Managed documents are self-contained and self-describing. This means that any relationships to outside data (vendor numbers, product codes, country codes, etc) are not important for the processing of the document through the workflow itself. If data is required for the processing of a document, then the related values should be brought into the document, and decisions should be made not on the coded foreign key, but on the business value from the lookup table itself.
Managed documents are persistent. Their lifetime is determined by business value and business rules, and they nearly always remain in existence throughout the life of the workflow process (at least) and often much longer. This stability is expected for a system that needs to manage the information about an item over potentially long periods of time.
Managed documents are individually addressable. While the name of a document does not need to be unique, the name of the document within a “directory” (or document collection) would be unique. The system has one clear way to refer to the current version of each document. (Prior versions are perfectly normal. However, managing prior versions is not a workflow function, and the workflow system is not normally required to be aware of it).
One version of the managed document exists at any one time. This is an important one. Most document management systems do a fairly good job of allowing a user to check out a document for modification, and then check it back in with changes. This can occur in “groups” of documents (where all documents changed should be treated as a single change for the sake of check-in), or it can occur for single documents. However, there is one “master copy”. After each operation, the system reaches a stable state by ending up with one master copy (even if a merge operation is required). In a RDBMS system, we say that we want our transactions to be atomic.
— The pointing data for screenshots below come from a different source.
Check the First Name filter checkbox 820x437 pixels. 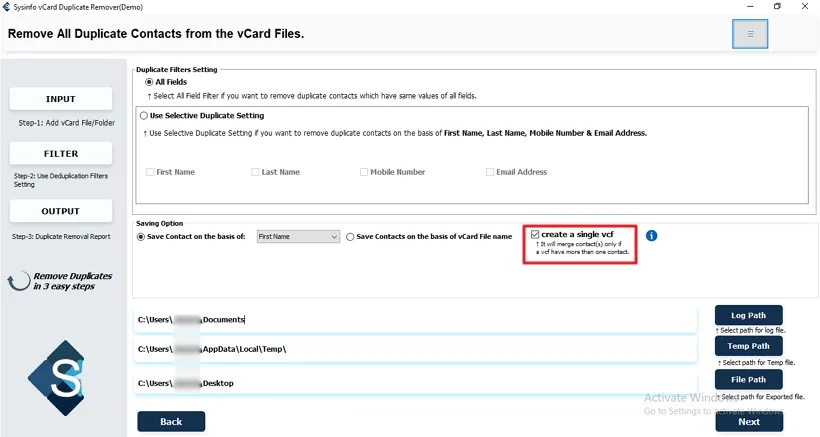pyautogui.click(x=150, y=172)
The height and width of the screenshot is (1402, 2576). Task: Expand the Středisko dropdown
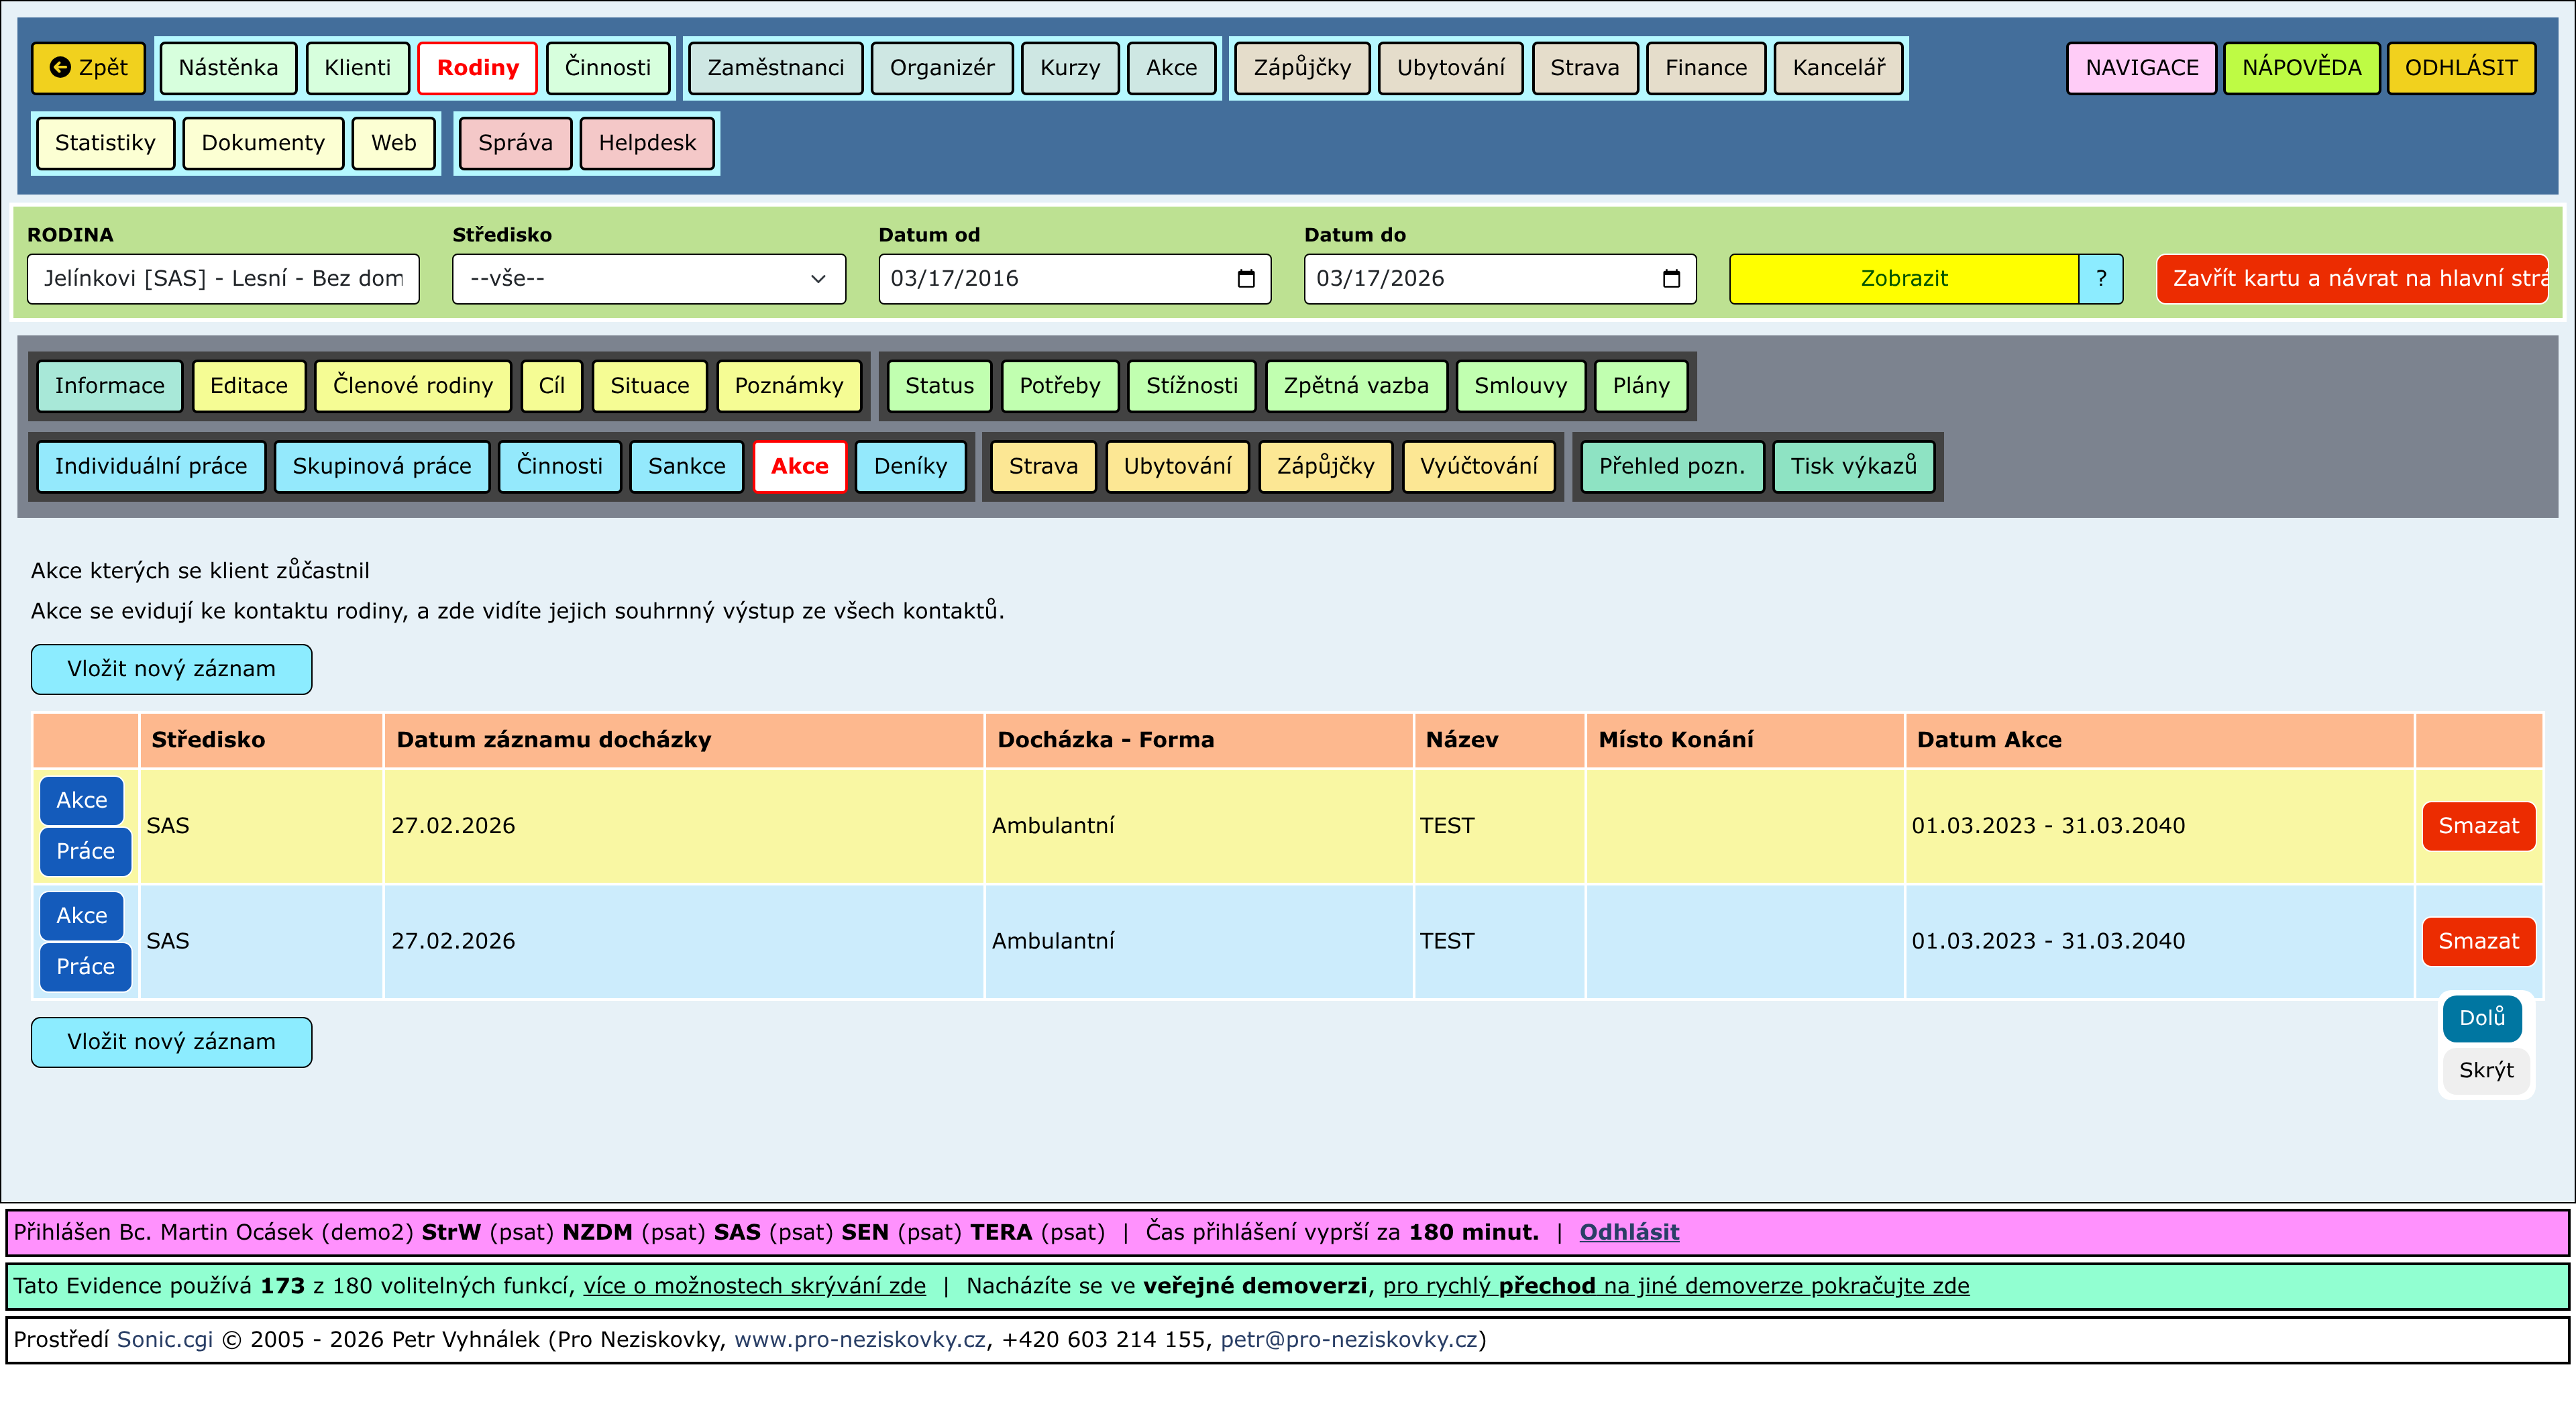click(x=648, y=278)
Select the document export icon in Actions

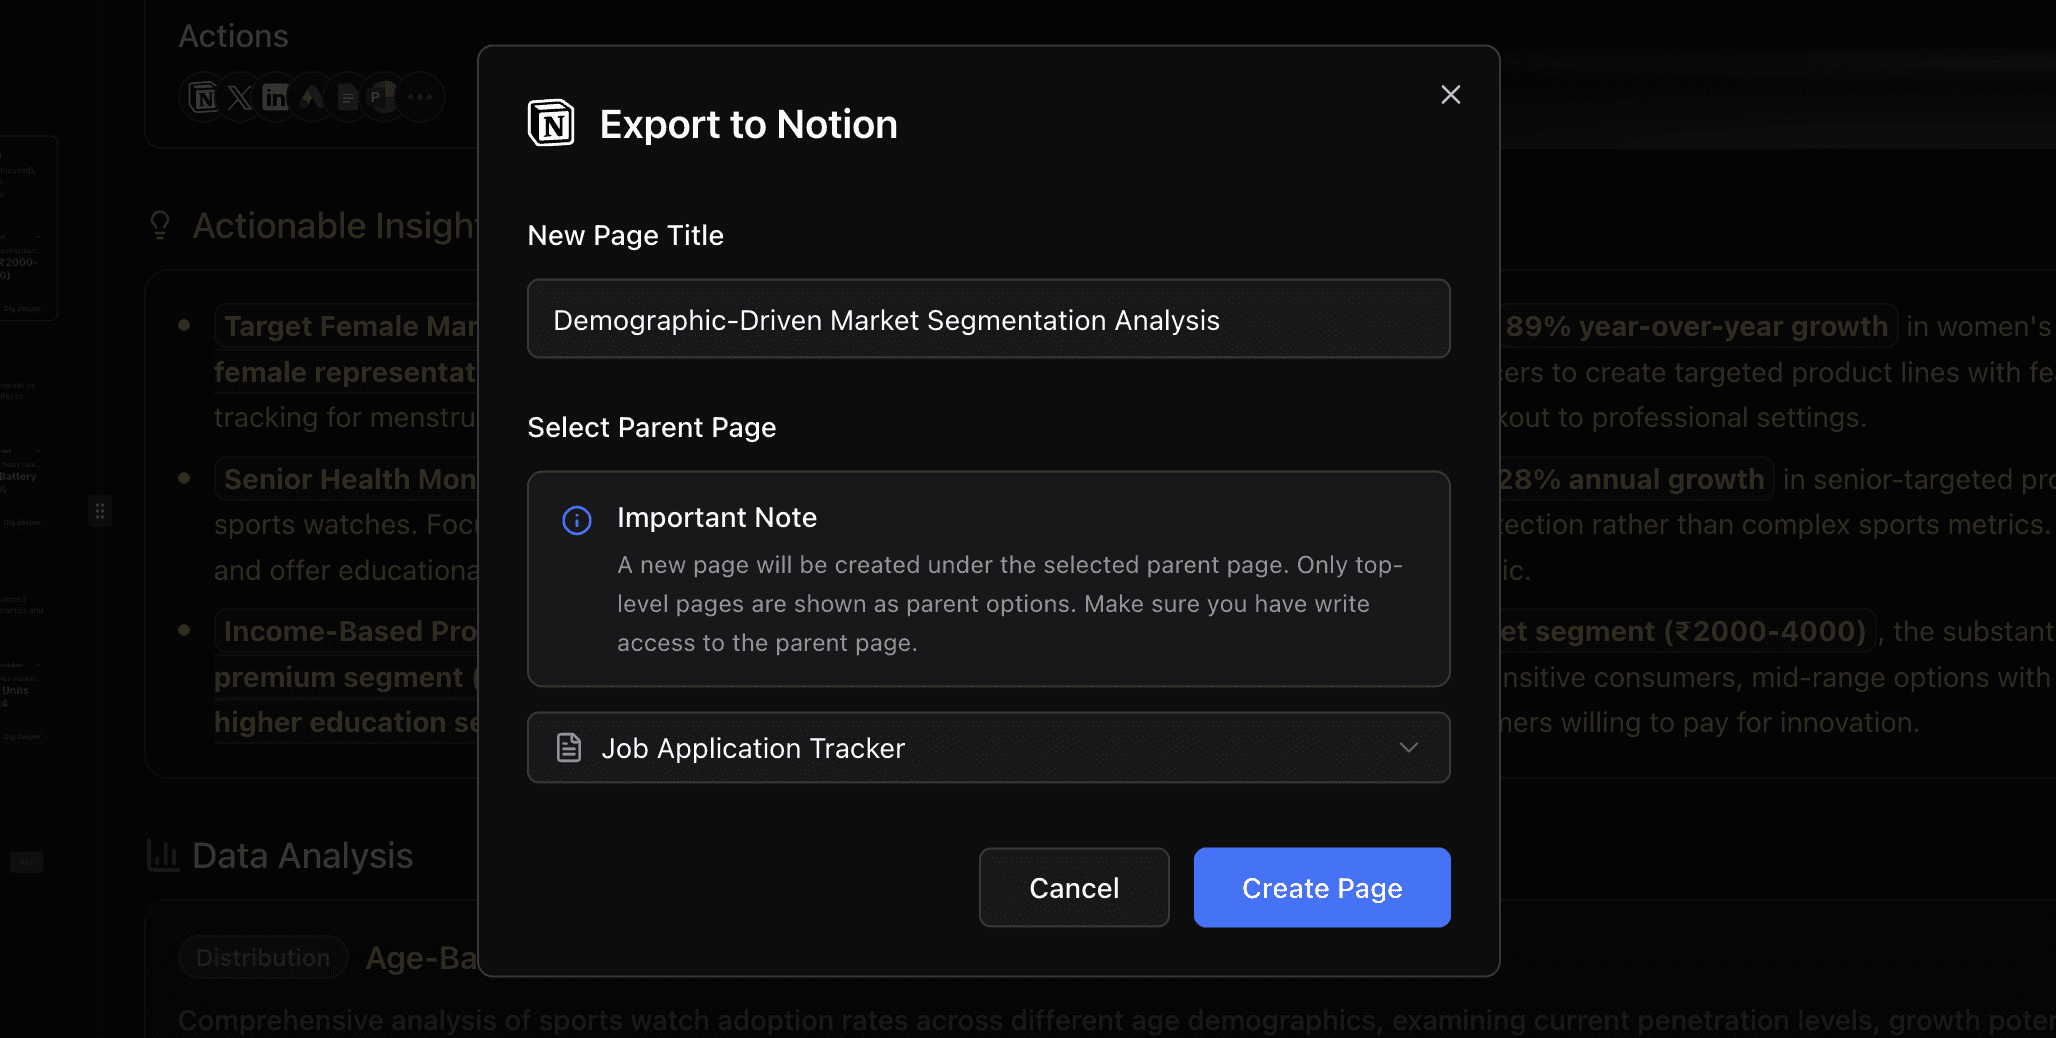pyautogui.click(x=347, y=96)
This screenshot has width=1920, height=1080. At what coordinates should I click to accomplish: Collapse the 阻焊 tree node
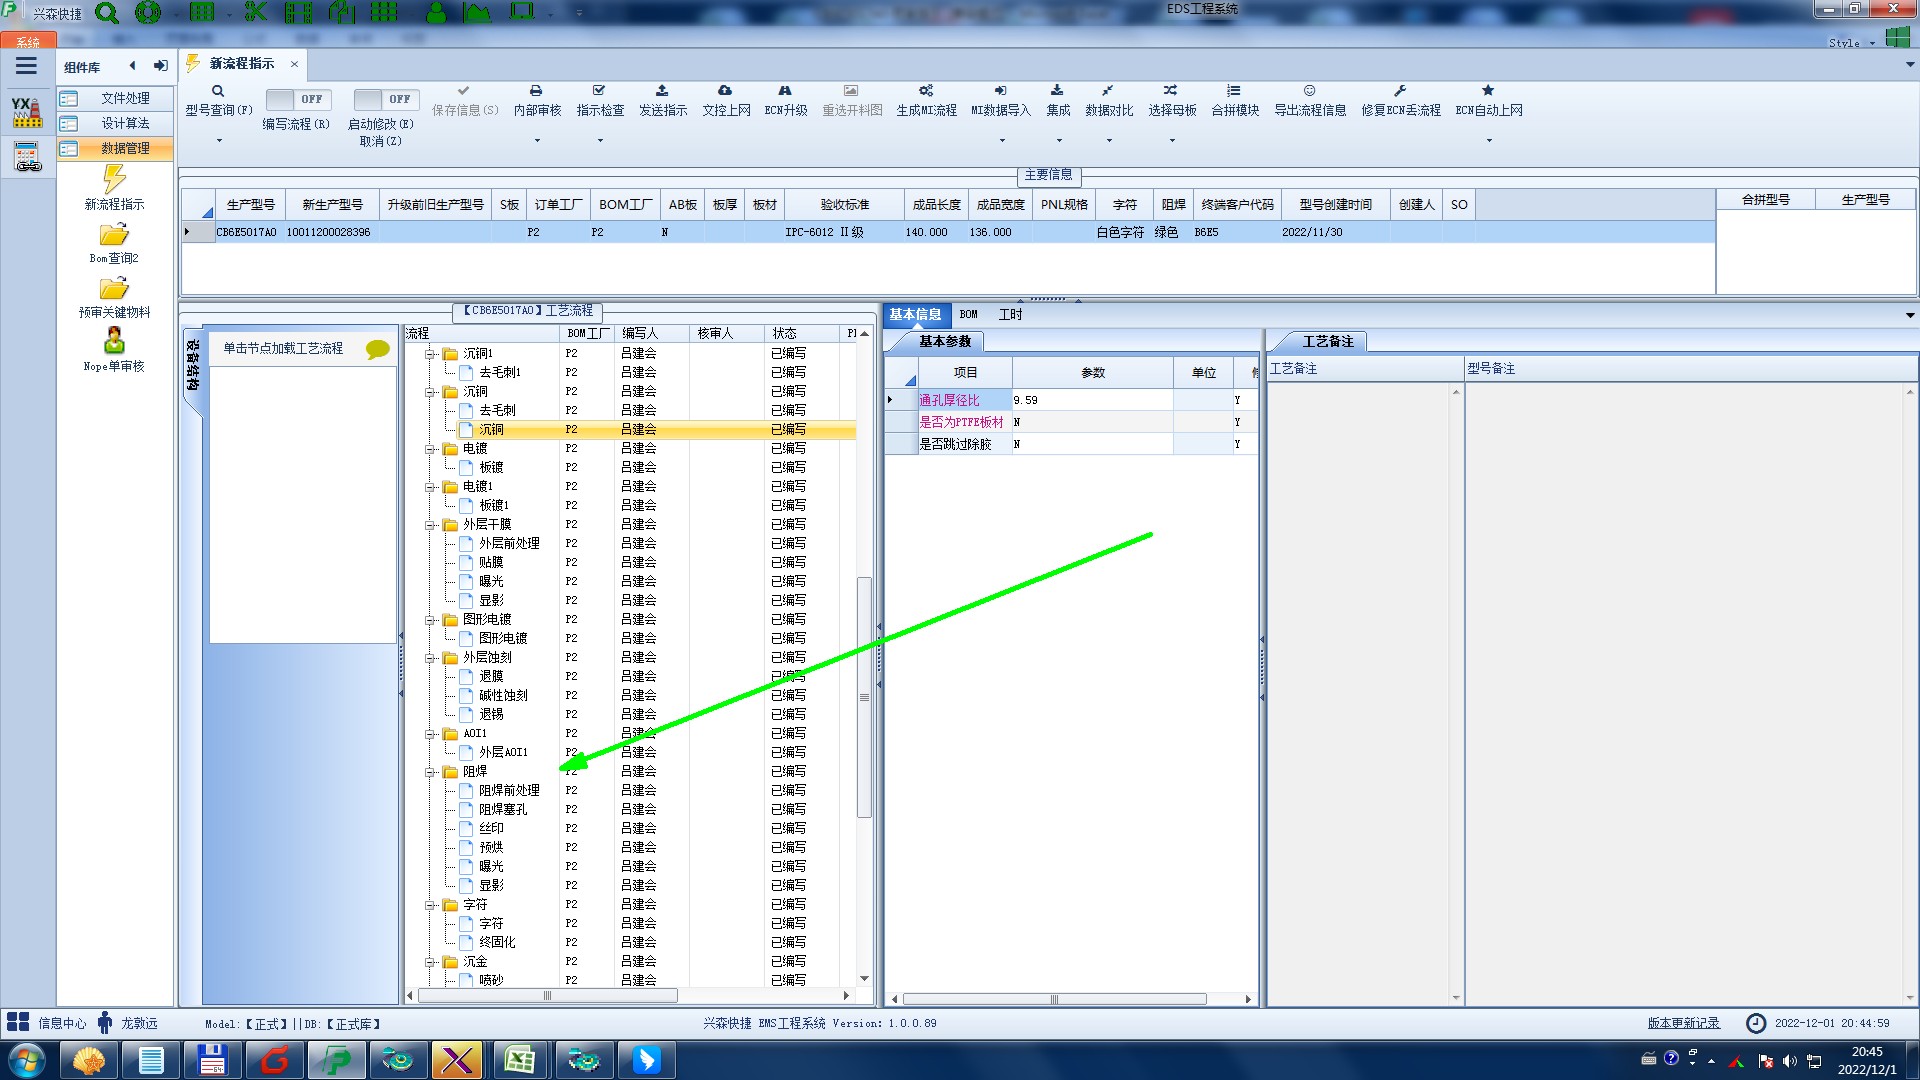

In a DMS, we want to have only one version of the document “present.” (This is why relational DBMS systems have proven so useful for document management… they dovetail nicely).
In an environment where these rules can be followed (most applications can be fit to these criteria), workflow systems are fairly simple to implement. The engine that I am working on would have no difficulty tying to an .NET application that can meet this notion of document management, even if it doesn’t actually manage documents.
One thought on “Document Management as a foundational technology for Workflow”
Very thoughtful and interesting post. I’ve spent a lot of time working on and around this topic and I can easily say that you probably did the same. It doesn’t matter whether call them documents or just content, the part of "management" is pretty much always the same.
I would add one more bullet to your lis:
Managed documents are relational. Relationships between a document and its related content (other documents) must also be managed in order to sustain the first point — self-containment. If your system can’t understand the relationships, it can’t provide boundaries of containment. Workflow system can not function unless the boundaries can be clearly and consistently determined.
I guess you may argue that self-description implies description of relationships as well, but in my mind those are two different things.